Так начал Йован строить над Тисой церковь Введения Богородицы, а господин Николич показал Атилии в окно, как в их саду сошел самшит, подстриженный в виде церкви, к которой можно было войти, как в садовую аллею, широкими дверями. Атилия прогуливалась в этом природном храме стояла иногда на месте перед растительным алтарем, где должна венчаться, а одного понедельника вечером с первого открытого окна новой церкви увидела вечернюю звезду. Храм из самшита рос вверх.

Конечно, Атилия с отцом приезжала время от времени Тису, и здесь они следили, как храм Введение поднимается и растет в камне и мраморе. С такой же заинтересованностью обходили и другое здание, дворец Атилии, который сводил Дамаскин. Однако сам зодчий редко бывал на стройке, как бы от кого прятался.

И здесь случилось неожиданное.

Однажды утром Ягода доложил господину Николичу:

- Самшит перестал расти!

- А мое какое дело! - Отрезал был господин. - Я храм из самшита ни заказывал, ни оплачивал.

И все же он сразу решил во всем убедиться сам и отправился в Тисы узнать, когда сможет принять завершен храм и освятить его. Однако в храме увидел меньше окон и дверей, чем раньше. И ни каменщика и мармурувальника.
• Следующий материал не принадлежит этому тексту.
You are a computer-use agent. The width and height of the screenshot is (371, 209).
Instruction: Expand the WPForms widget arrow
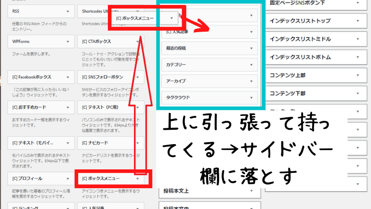click(67, 42)
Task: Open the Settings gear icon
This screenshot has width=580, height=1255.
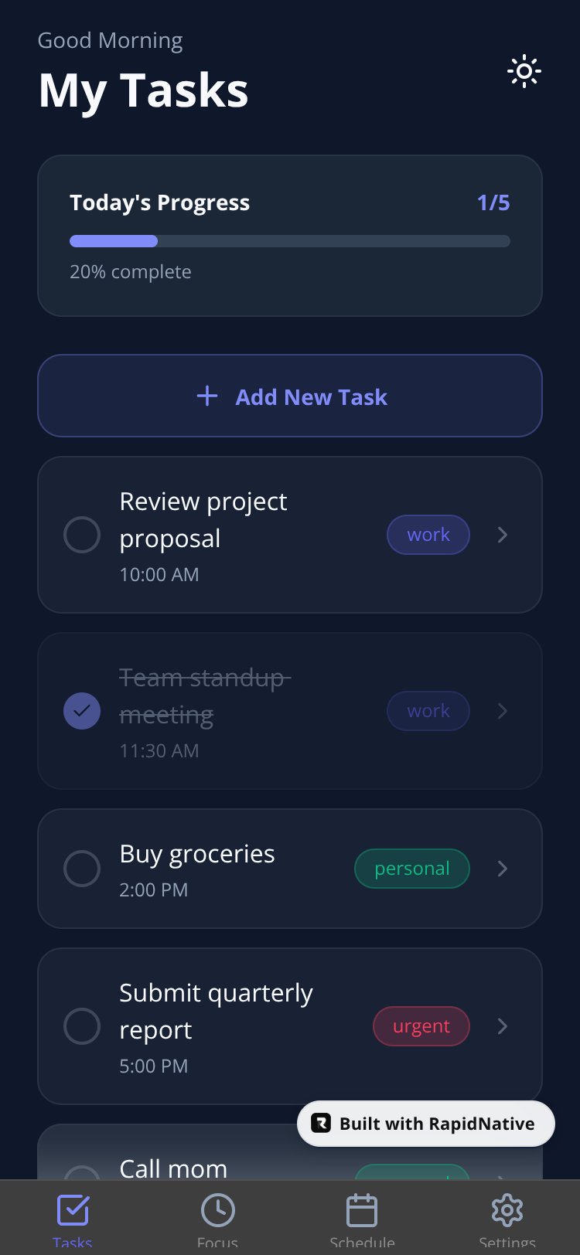Action: [507, 1210]
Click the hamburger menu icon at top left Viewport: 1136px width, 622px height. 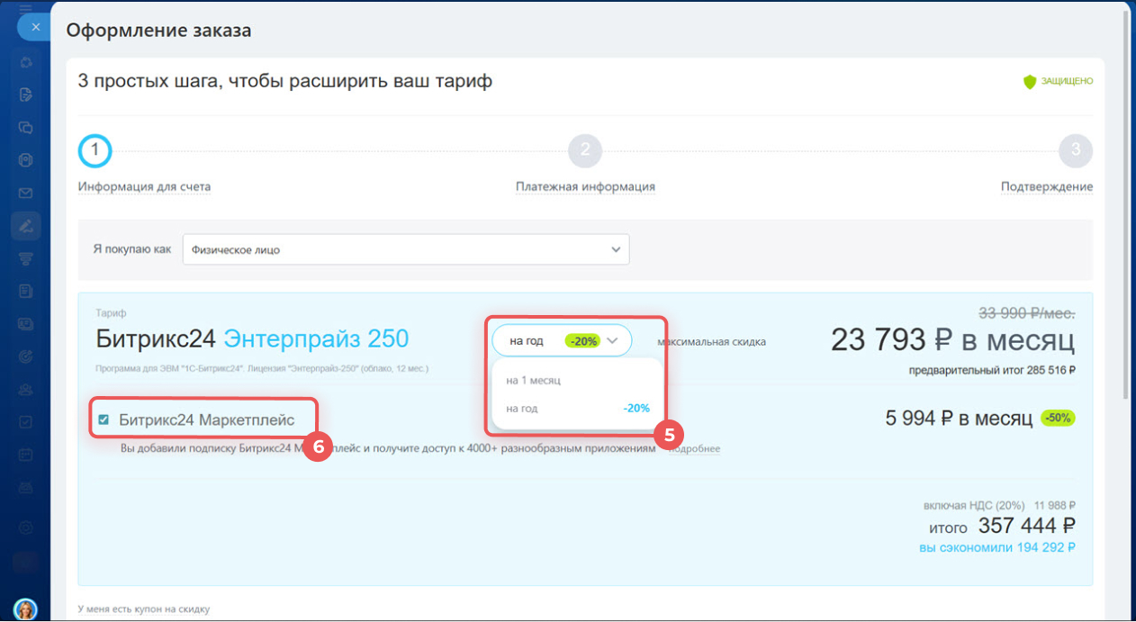(26, 7)
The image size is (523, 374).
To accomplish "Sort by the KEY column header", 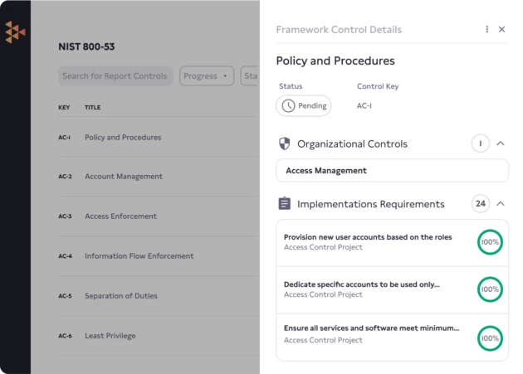I will pyautogui.click(x=64, y=108).
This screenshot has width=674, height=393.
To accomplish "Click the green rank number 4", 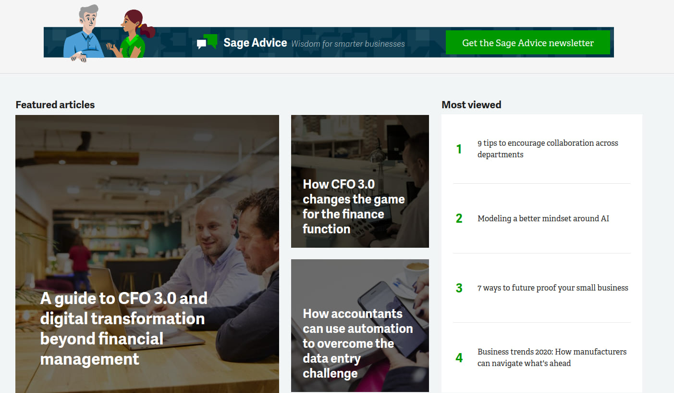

- Эта шапка действительно начала розлазитися, - подумал господин Николич и поступил по своей старой и проверенной привычке. Он не вызвал старшего мастера храма Йована Лествичника, чтобы узнать у него о ходе вещей, а приказал Ягоде, чтобы, когда понадобится, из-под земли достал ему Лествичникового соперника - Дамаскина. Господин и представить себе не мог двух мастеров-десятников, которые не были бы заклятыми врагами. Дамаскин появился на второй день с перевязанной головой. Он был ранен. Рана под повязкой немного кровоточили.

- Что произошло с церковью? - Нервно спросил господин Николич.

- Вы сами видите: ее уже перестали сооружать.

- Как это перестали? Почему?

- Что-то мешает Йовану закончить церковь, - сказал Дамаскин, - самшит перестал расти.

- Все только о самшит и о самшит! Какое мне дело до того самшита! - Воскликнул господин Николич. - Я Йовану заплатил, чтобы он строил из камня, и он должен сооружать из камня.